Spiders too have personalities

Similar to humans and many other species, spiders have their own distinctive characters that shape their lifestyles, a new study has suggested.

Washington: Similar to humans and many other species, spiders have their own distinctive characters that shape their lifestyles, a new study has suggested.

Depending on the type of spider, the personality differences could help to predict whether the individual frequently pounces and attacks or is more likely to calmly sit around and observe.

Lead author Lena Grinsted of Aarhus University`s Department of Bioscience told Discovery News that the main personality measure used in the study was termed `boldness` and was measured on a continuous scale, which means that individuals could be found anywhere on the scale from very shy to very bold.

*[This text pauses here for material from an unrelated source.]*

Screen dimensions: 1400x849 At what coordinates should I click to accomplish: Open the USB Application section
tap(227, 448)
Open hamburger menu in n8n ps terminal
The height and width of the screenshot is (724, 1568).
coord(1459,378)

Grinsted and her co-workers focussed on Stegodyphus sarasinorum female colony members that work together in handling common tasks, which includes duties such as prey capture, feeding, brood care and building and maintaining the silk nest and capture web.

The first females that ran out tended to be the biggest but size had no influence on them being attackers, as only the boldest spiders tended to attack.

Grinsted said that shy spiders, which did not help in capturing prey specialized in other group activities, like brood care.

She further added that spiders that had interactions with same individuals for long periods of time had stable personalities whereas those interacting with new individuals all the time exhibited more flexible, variable personalities.

The study has been published in the latest Proceedings of the Royal Society B.